This code of python is working very slow?

Question

I am trying to get the screenshot of the below URLs through the use of selenium but when I run this code it runs very very very slow.

The most amazing thing is it sometimes runs normal but most of the times it runs very slow. so I need a help.

I just print the screenshots and URL into the HTML file.
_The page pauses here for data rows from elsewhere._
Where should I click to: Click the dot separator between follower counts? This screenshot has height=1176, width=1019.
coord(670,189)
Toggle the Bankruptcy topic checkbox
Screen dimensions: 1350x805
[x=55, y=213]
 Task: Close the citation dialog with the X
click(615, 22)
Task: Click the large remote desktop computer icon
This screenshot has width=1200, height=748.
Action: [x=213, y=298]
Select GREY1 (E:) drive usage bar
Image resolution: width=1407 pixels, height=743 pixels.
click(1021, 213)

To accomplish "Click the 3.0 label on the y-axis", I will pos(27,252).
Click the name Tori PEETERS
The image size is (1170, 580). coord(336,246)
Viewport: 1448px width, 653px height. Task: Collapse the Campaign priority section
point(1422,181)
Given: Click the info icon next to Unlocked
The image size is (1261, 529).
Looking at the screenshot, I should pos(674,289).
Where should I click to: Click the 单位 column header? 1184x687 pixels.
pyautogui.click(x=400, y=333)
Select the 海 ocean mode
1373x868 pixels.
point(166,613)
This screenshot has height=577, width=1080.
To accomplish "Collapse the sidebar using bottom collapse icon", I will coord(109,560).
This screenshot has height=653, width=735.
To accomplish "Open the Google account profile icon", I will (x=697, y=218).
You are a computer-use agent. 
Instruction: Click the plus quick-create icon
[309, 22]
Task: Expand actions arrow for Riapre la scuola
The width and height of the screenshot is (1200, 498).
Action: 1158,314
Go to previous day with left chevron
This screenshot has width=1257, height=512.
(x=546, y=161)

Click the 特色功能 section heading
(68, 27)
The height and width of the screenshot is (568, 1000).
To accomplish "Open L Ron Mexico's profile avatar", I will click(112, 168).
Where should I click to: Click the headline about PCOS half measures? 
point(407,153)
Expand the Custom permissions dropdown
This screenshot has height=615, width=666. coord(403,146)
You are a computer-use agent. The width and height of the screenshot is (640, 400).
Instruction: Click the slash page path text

So don't Confuse.

waybackurls401 = {}
waybackurls403 = {}

webarchive_urls403 = []
webarchive_urls403.append('https://web.archive.org/web/2012062112352/http://xx.com/')
webarchive_urls403.append('https://web.archive.org/web/2012062112352/http://xx2.com/')  
print "\t[~]Findind of 403 staruscode urls\n"   

GEckodriver = 'F:/geckodriver.exe' 

firefox_options = Options()  
firefox_options .add_argument("-headless")  
driver = webdriver.Firefox(executable_path=GEckodriver, firefox_options = firefox_options ) 

for x in webarchive_urls403:
    
    try:
    
        print "\t", x
        driver.get(x)
        driver.set_page_load_timeout(6)
        imgfilename = x.split('web')[-1]
        newfile= imgfilename.replace('/', '.') +'.png'
        driver.get_screenshot_as_file(newfile)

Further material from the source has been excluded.